GC FSM - Event-driven, hierarchical finite state machines in blueprint

Hello,

Sorry to double post, but I appear to have picked up another bug. The attached state machine is located in a **User Widget, **and some component of it (I suspect the local states) appear to be being collected by the garbage collector. This stops the state machine, even when the state machine is meant to keep running.

Note that without the “collect garbage” node, the same bug occurs - I just put it in there to test whether that was in fact why the state machine was stopping.

EDIT: This appears to happen with separate State Classes as well, unfortunately.

Hi Albie_123, thanks for reporting. I will look at it. It might be related with the other GC-related bug reported by eanticev just last week, so it’s good to have a repro rule that doesn’t involve multiplayer.
PS: I have good news about the nativization problems: making some BlueprintInternalUseOnly methods public instead of private actually solves the issue.

That’s great to hear. Any ETA on that nativisation fix being pushed onto the marketplace version?

By the way, I can’t manage to reproduce the Garbage Collection error on my Player Controller or Game State blueprints - state machines on these blueprints aren’t getting collected, luckily.

I’d like to address the GC issue also. However, if I see more time is needed for that, I will submit the nativization fix by the end of this week.

Awesome. Was hoping to use it for the jam this weekend, but if it’s not ready, that’s all good. :slight_smile:

I got the same error in the similar situation.
In my case, FSM is not running in server.
My FSM is created in one actor’s blue print. and it Launched in the “Event BeginPlay” node. and after running some seconds or minutes; It will log “LogGC FSM: Error: Object xxx is not running FSMs” just like eanticev 's report. The actor is still in the map, and running fine, but the FSM in it seens be destoried. I tried to trace the bug in the source code. It seems there is something wrong with the FSM’s garbage collection.
Waiting for help… I can’t keep going with my work until this bug is fixed. so sad… :frowning:
https://forums.unrealengine.com/core/image/gif;base64

I have some good news. I fixed the GC issue that has been reported by Albie_123. For some obscure reasons Unreal is marking some types of objects (all Widgets, for instance) as “unreachable” and my code was not expecting that. I am now going to check if the fix also solves other cases, such as the client/server issue that eanticev is reporting. If that’s the case, I will submit the update today.

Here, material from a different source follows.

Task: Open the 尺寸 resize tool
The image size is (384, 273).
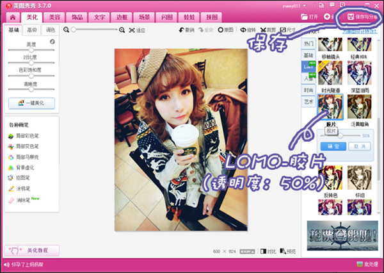Action: tap(288, 30)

Yes! As I hoped, all three issues reported by eanticev, Albie_123 and woodzong are indeed related. I have reasons to believe the problem has been introduced by changes in the garbage collector introduced in the Unreal 4.20, because the reproducibility is so high that I can’t explain how the bug could have been passed unnoticed so far. Here’s the catch: during garbage collection, a few objects (in particular, the GameMode object, but occasionally also other actors), may be temporarily marked “unreachable”. The process was changed in Unreal 4.20 to introduce some form of parallelism, so I presume the GCFSM code related to garbage collection is now called at a time when objects may be unreachable, a case that did not occur before Unreal 4.20. When the GCFSM code found an unreachable context object, the context was abandoned and its FSMs stopped. Since I don’t want to mess with the Unreal internal flags, I now replaced a FWeakObjectPtr::Get() with a FWeakObjectPtr::GetEvenIfUnreachable() call and everything is now working.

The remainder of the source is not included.